• _REQUIRED ACTION_: Give back the listing in full and exactly, leaving out the images.

• _DATA TO PROCESS_:
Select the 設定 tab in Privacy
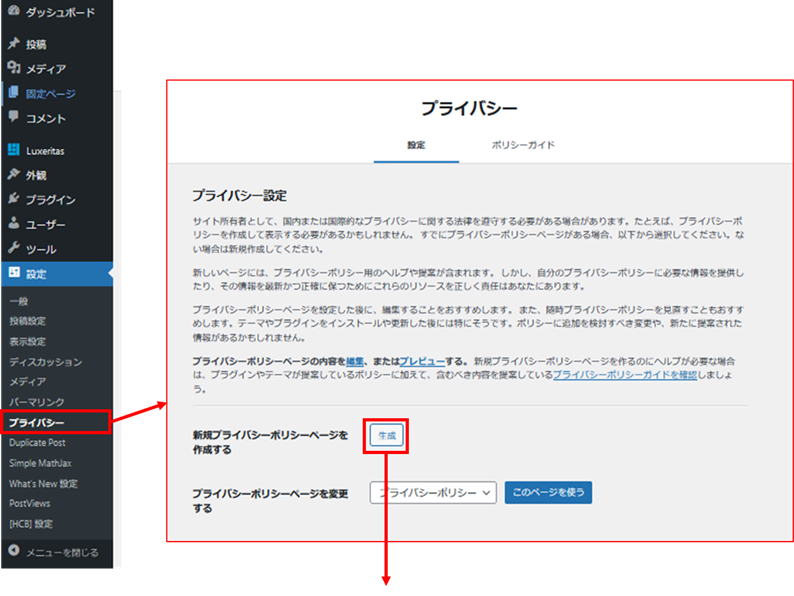Image resolution: width=794 pixels, height=596 pixels. click(416, 145)
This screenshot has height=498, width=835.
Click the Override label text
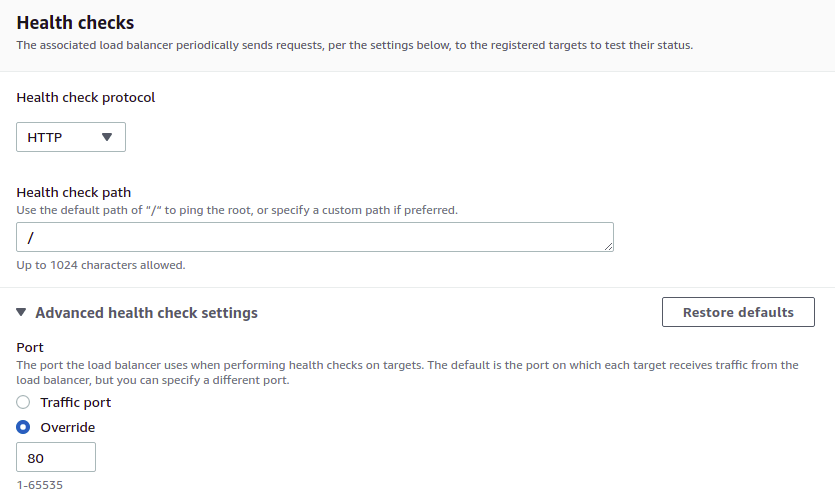click(68, 428)
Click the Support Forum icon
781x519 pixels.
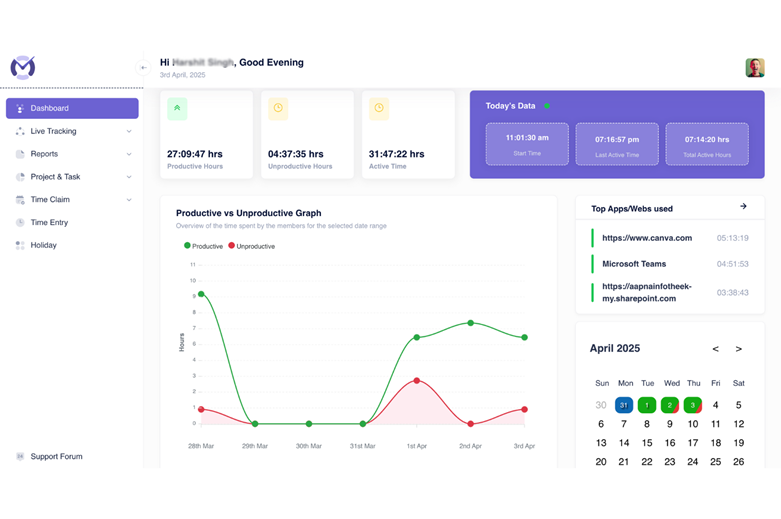(20, 457)
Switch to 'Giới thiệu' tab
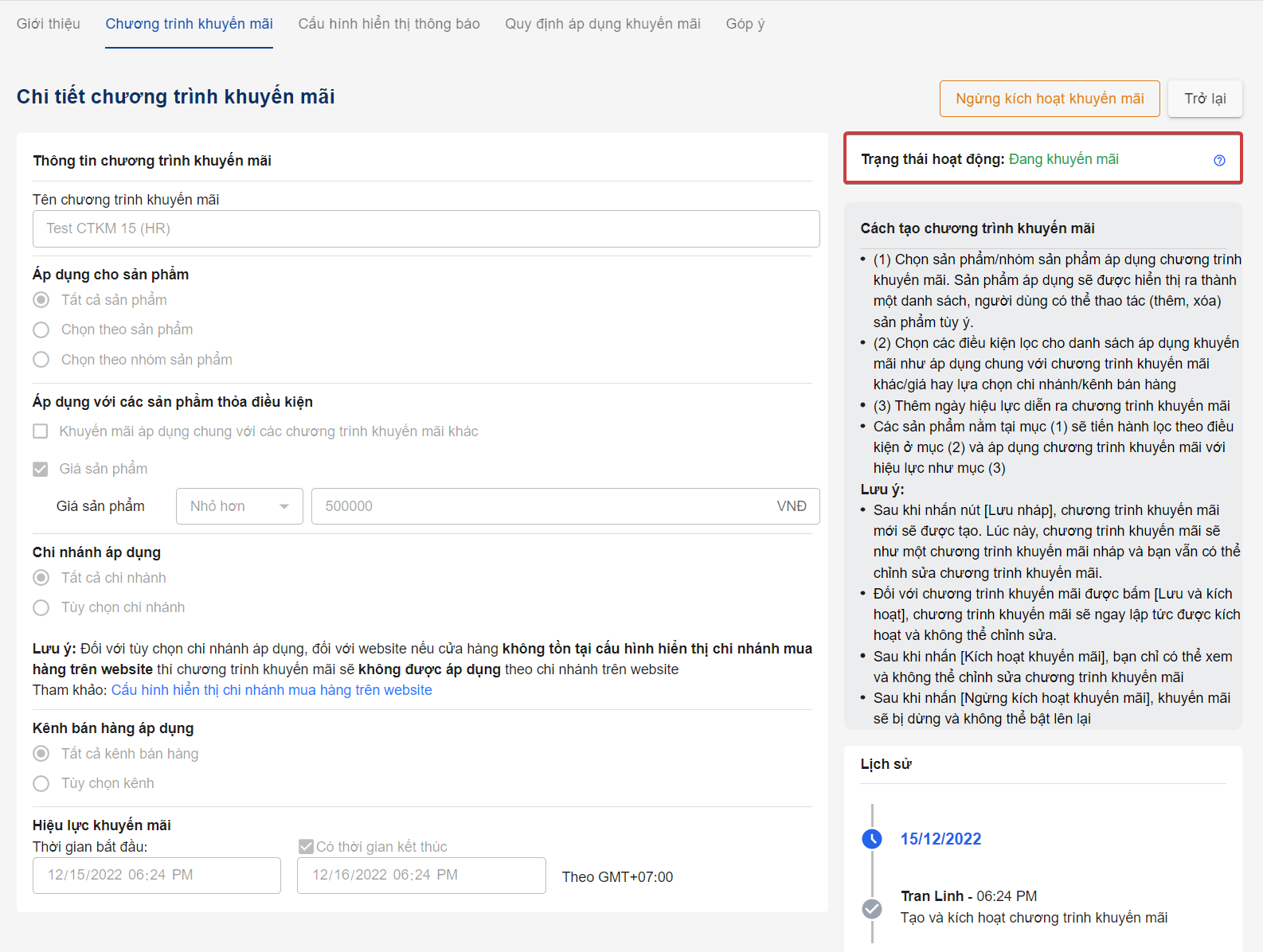The width and height of the screenshot is (1263, 952). tap(49, 24)
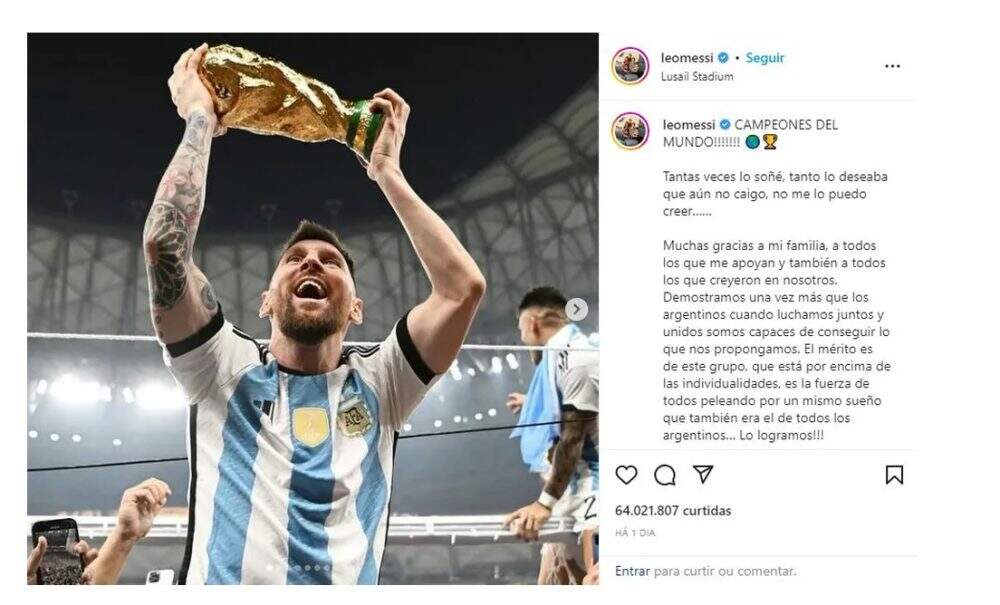Screen dimensions: 1000x605
Task: Select the carousel indicator dots on photo
Action: [298, 567]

• _WORKED SOLUTION_:
Select the 設定 tab in Privacy
Image resolution: width=794 pixels, height=596 pixels. click(416, 145)
This screenshot has height=498, width=835.
Click the Override label text
click(68, 428)
Click the Support Forum icon
781x519 pixels.
(20, 457)
Switch to 'Giới thiệu' tab
The width and height of the screenshot is (1263, 952). tap(49, 24)
Screen dimensions: 1000x605
Task: Select the carousel indicator dots on photo
Action: [298, 567]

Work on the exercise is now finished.